> _Exercise_
Write the lines of the rows below as a JSON list of strings, one string per line with blank lines skipped, starting at the line that has "Given: Select the OutputWorkspace text box" and ending with the last line of the rows. Omit the pictures from the list.

> _Dataset content_
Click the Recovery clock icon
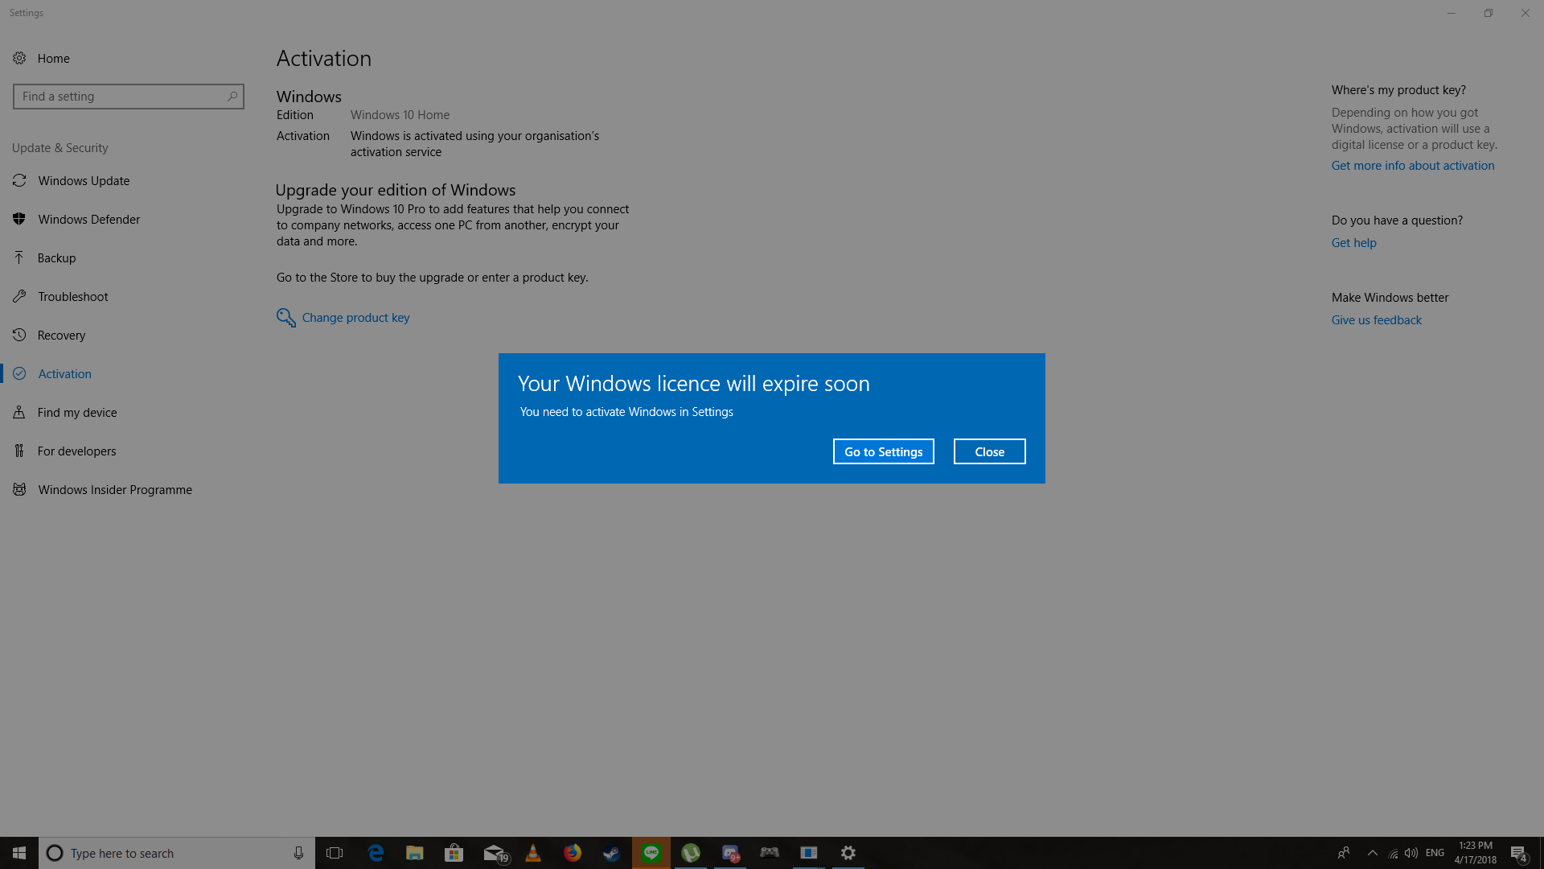The height and width of the screenshot is (869, 1544). click(19, 335)
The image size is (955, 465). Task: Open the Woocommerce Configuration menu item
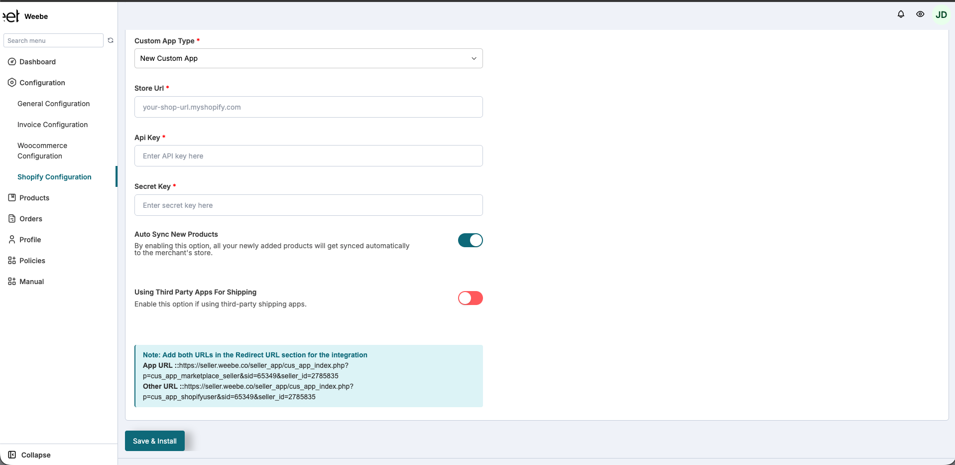click(42, 151)
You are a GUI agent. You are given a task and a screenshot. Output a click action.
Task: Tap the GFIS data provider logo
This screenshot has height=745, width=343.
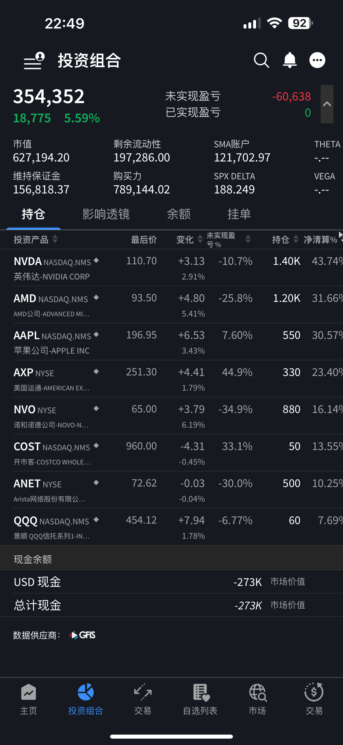83,635
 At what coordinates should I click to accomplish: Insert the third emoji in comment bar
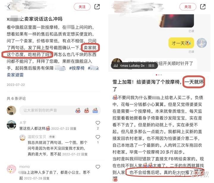coord(95,111)
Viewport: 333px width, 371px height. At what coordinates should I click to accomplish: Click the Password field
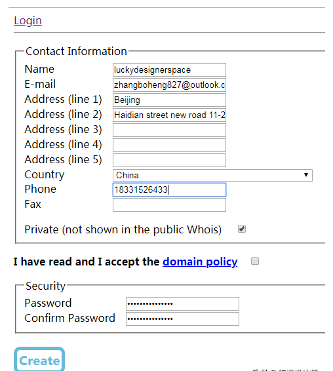pyautogui.click(x=182, y=303)
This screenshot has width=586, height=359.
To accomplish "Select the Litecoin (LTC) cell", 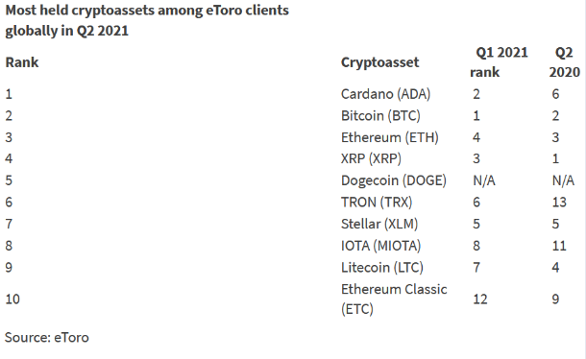I will [382, 268].
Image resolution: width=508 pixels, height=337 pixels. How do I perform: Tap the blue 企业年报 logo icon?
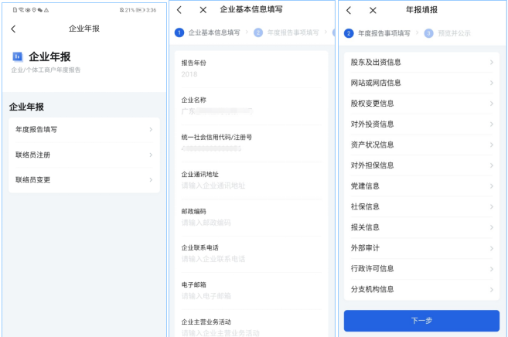click(x=17, y=56)
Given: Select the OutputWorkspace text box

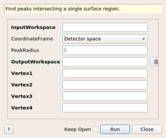Looking at the screenshot, I should pyautogui.click(x=105, y=62).
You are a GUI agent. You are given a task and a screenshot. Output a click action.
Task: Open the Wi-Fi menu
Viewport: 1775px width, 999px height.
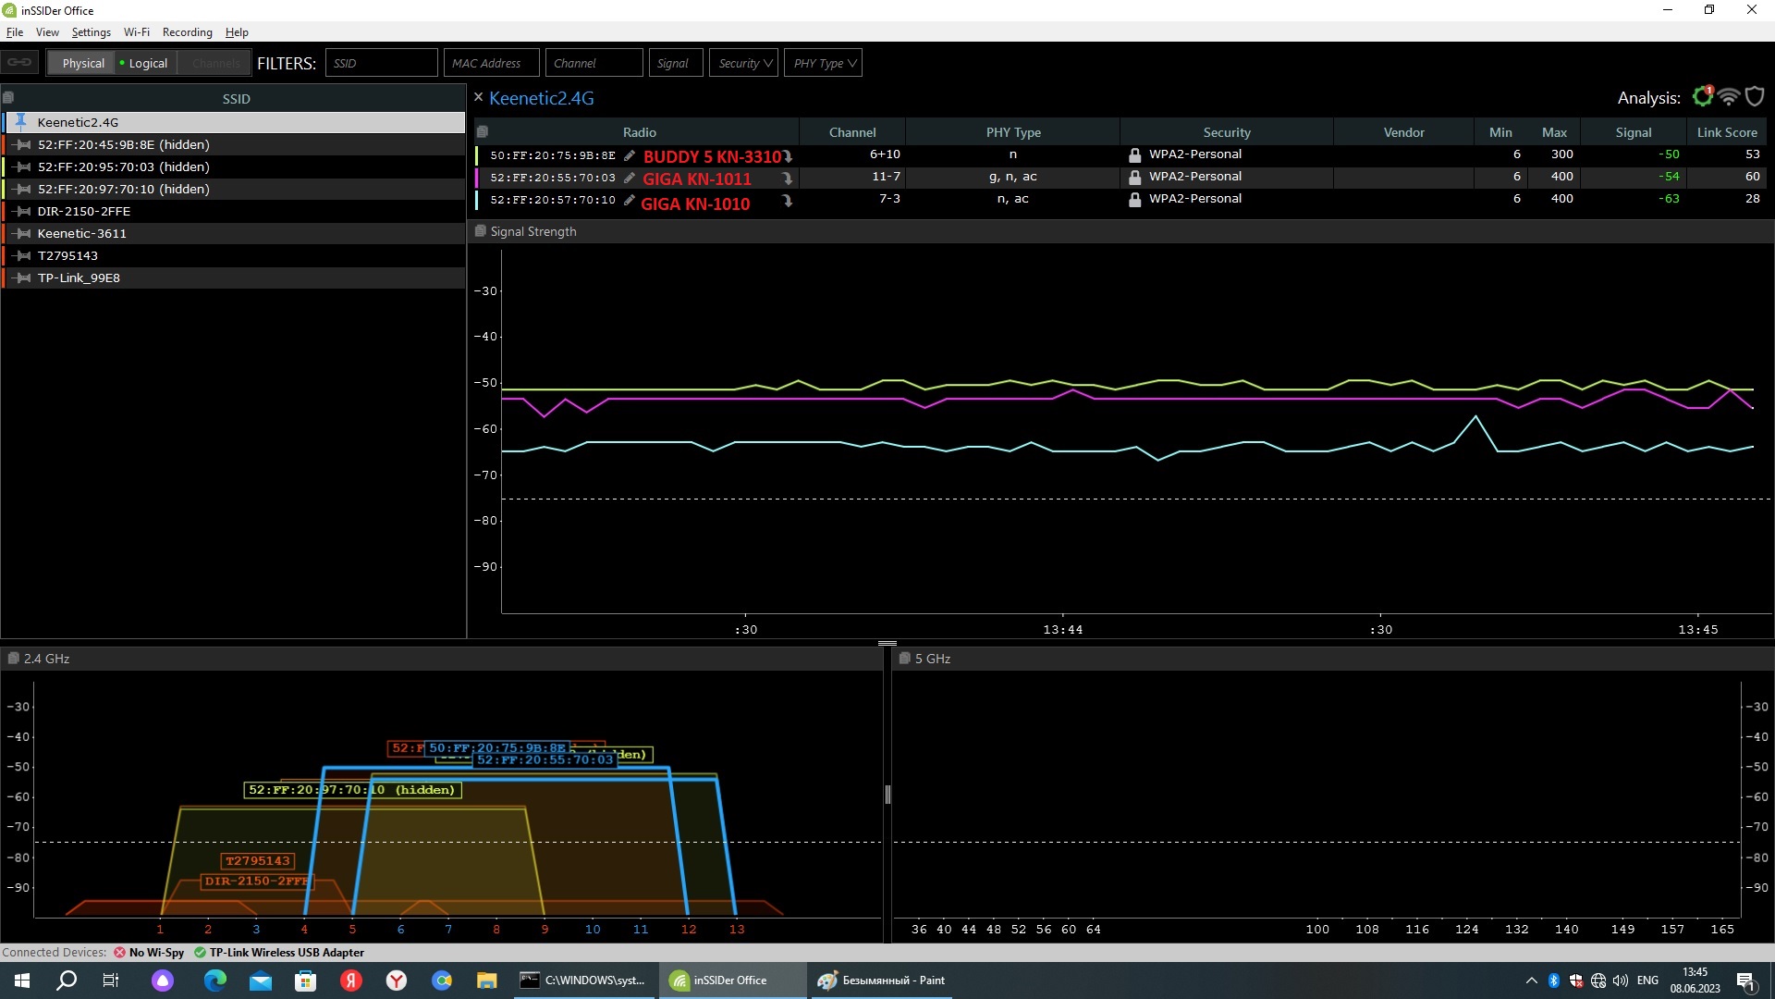(x=136, y=31)
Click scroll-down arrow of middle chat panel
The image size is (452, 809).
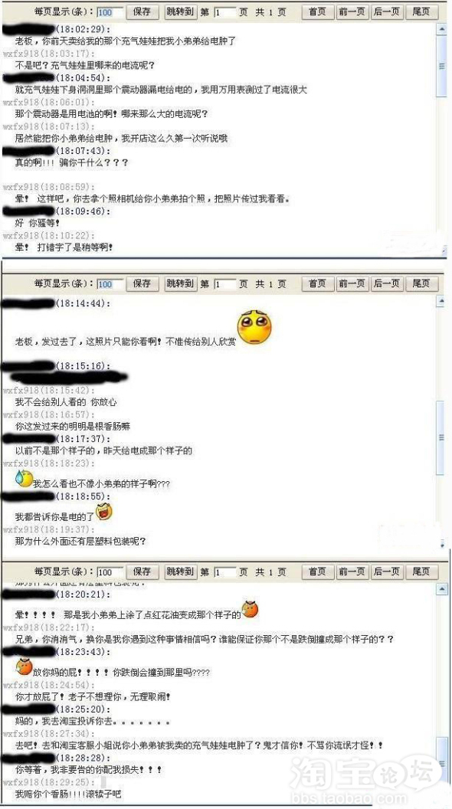442,545
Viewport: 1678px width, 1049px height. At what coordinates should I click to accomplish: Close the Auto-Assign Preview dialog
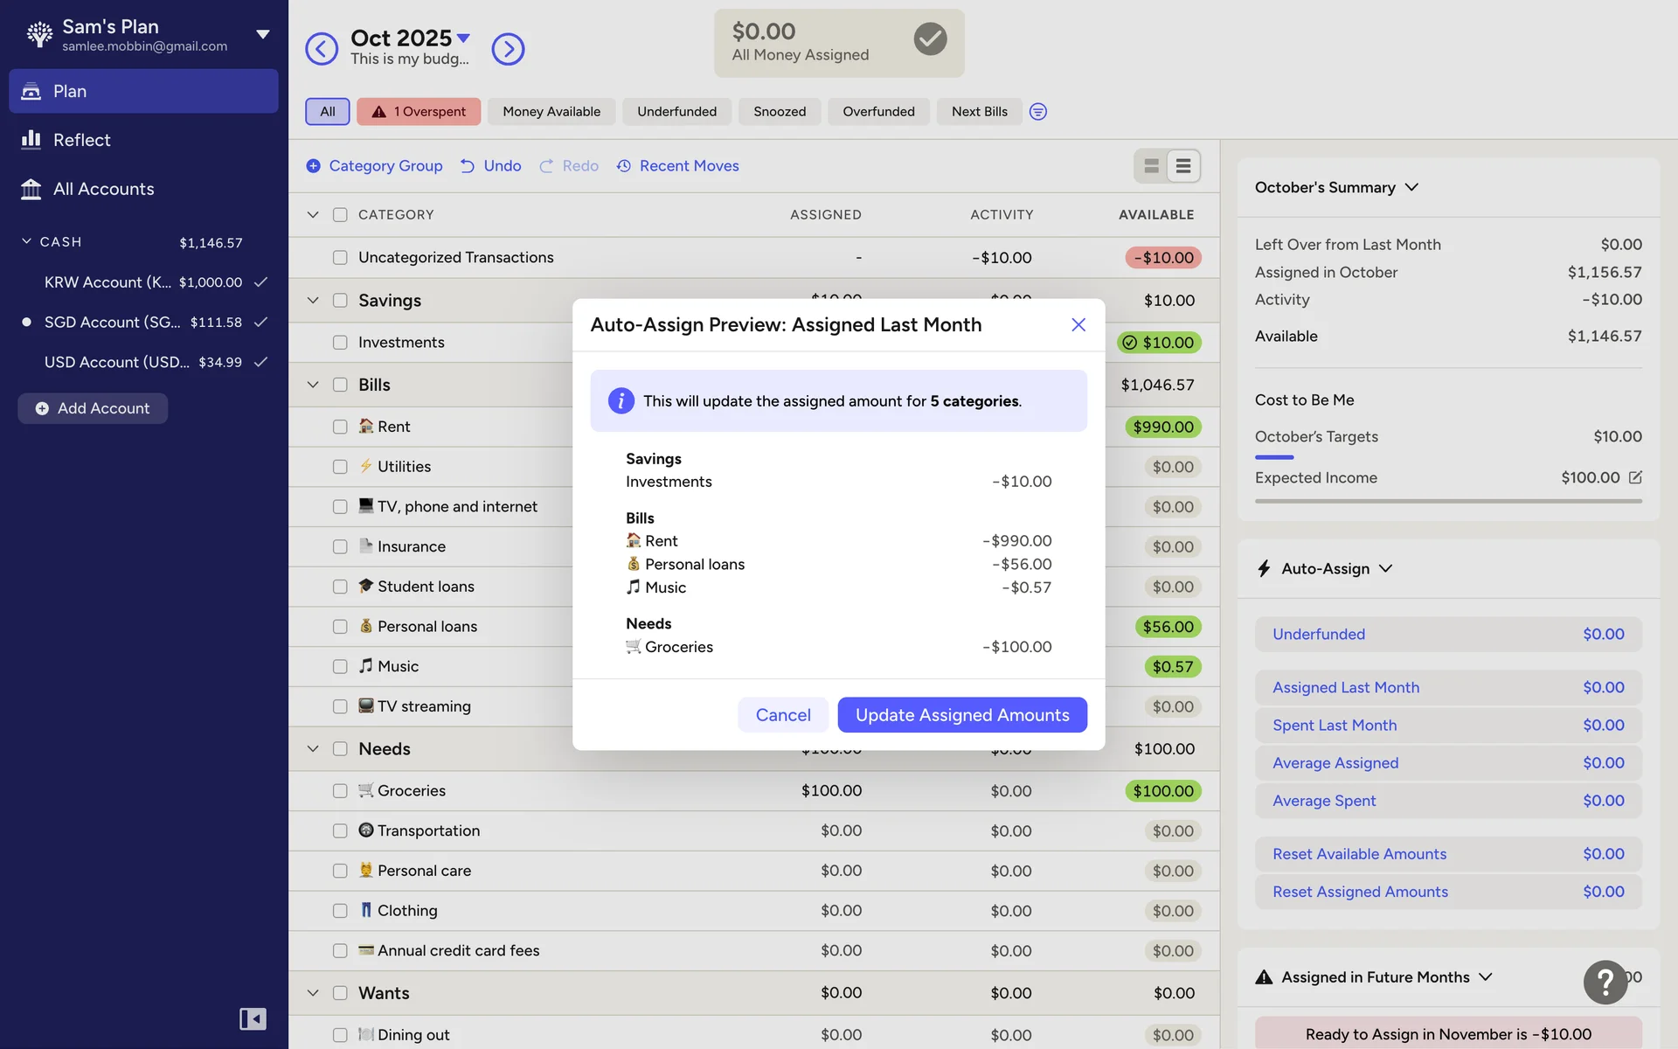click(x=1078, y=324)
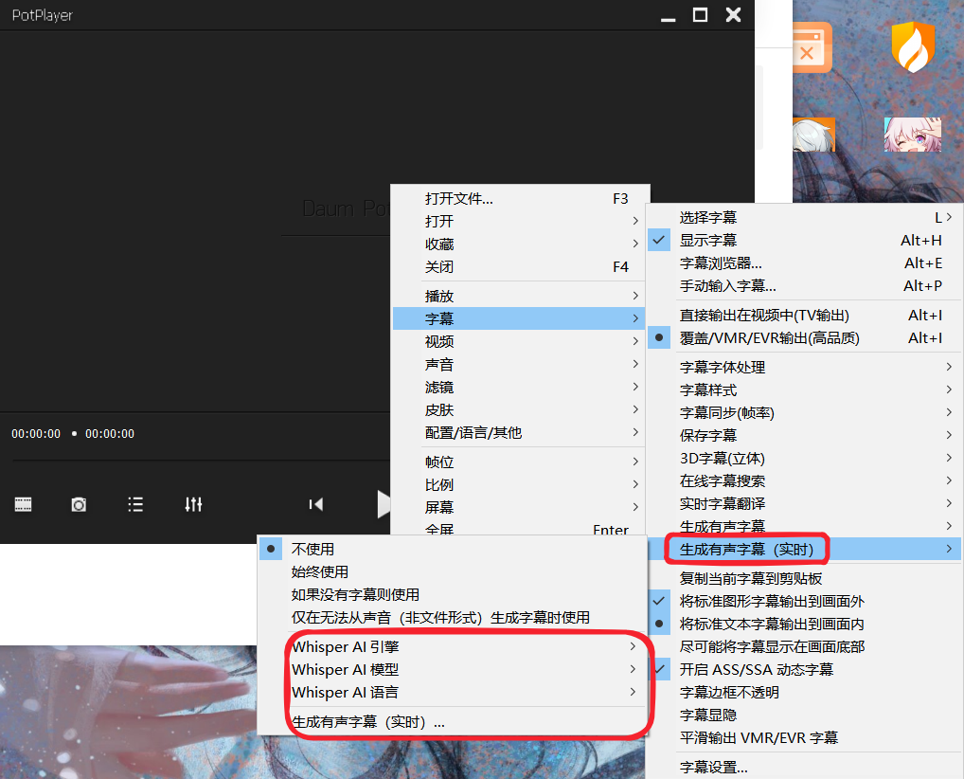Image resolution: width=964 pixels, height=779 pixels.
Task: Skip to previous file
Action: (x=315, y=504)
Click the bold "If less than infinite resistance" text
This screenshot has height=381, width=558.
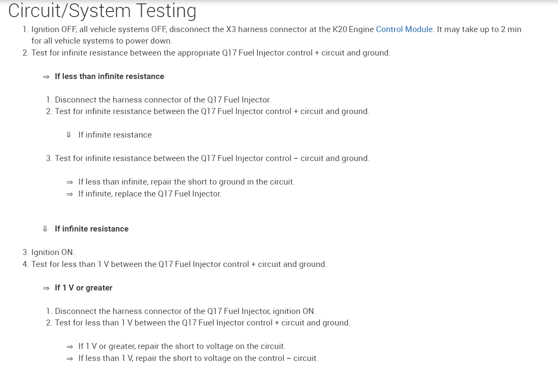tap(109, 76)
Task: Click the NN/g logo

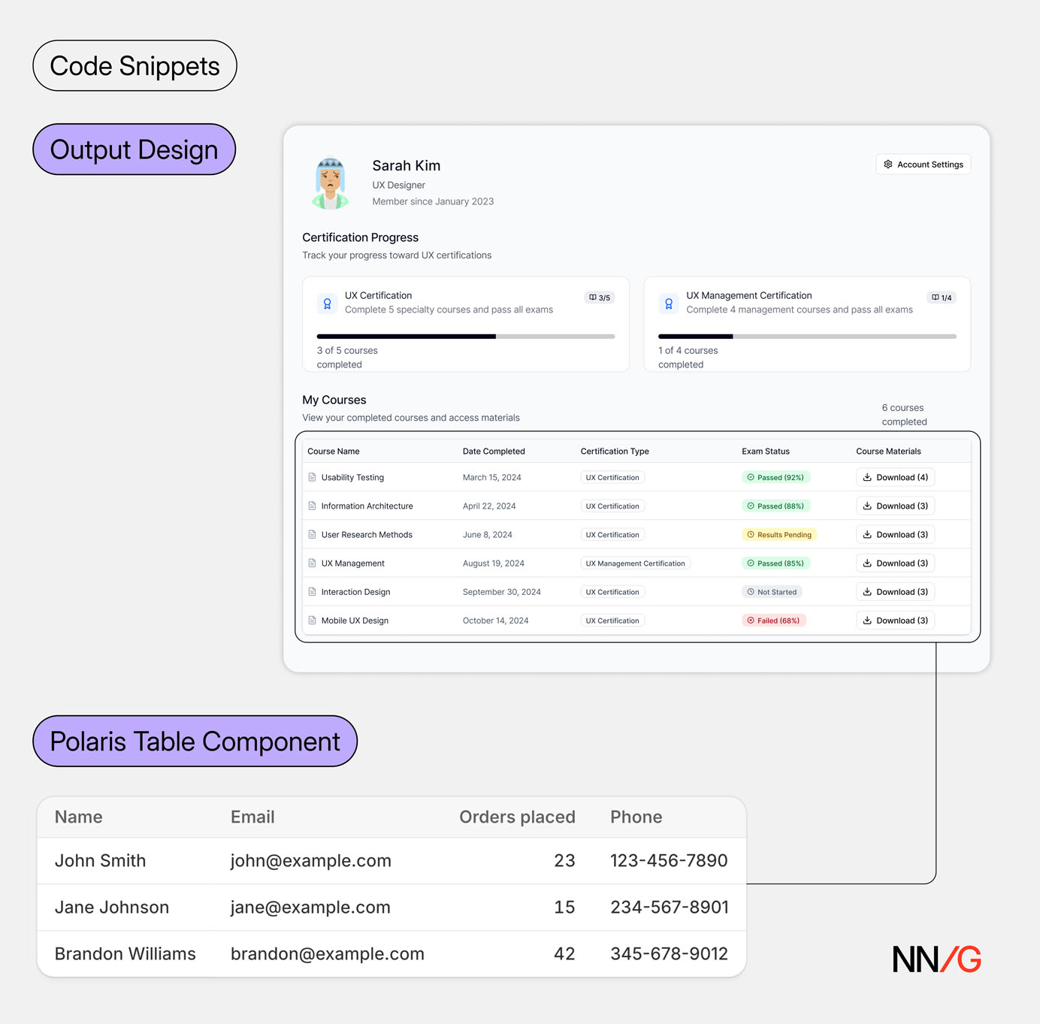Action: (x=936, y=959)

> _Reply_
[
  "Given: Select the OutputWorkspace text box",
  "Looking at the screenshot, I should pyautogui.click(x=105, y=62).",
  "You are a GUI agent. You are given a task and a screenshot. Output a click action.",
  "Task: Open the Wi-Fi menu",
  "Viewport: 1775px width, 999px height.",
  "(x=136, y=31)",
  "Click scroll-down arrow of middle chat panel",
  "The image size is (452, 809).",
  "442,545",
  "Viewport: 1678px width, 1049px height. At what coordinates should I click to accomplish: Close the Auto-Assign Preview dialog",
  "click(x=1078, y=324)",
  "Image resolution: width=964 pixels, height=779 pixels.",
  "Task: Skip to previous file",
  "Action: (x=315, y=504)",
  "Click the bold \"If less than infinite resistance\" text",
  "This screenshot has height=381, width=558.",
  "tap(109, 76)",
  "Task: Click the NN/g logo",
  "Action: (x=936, y=959)"
]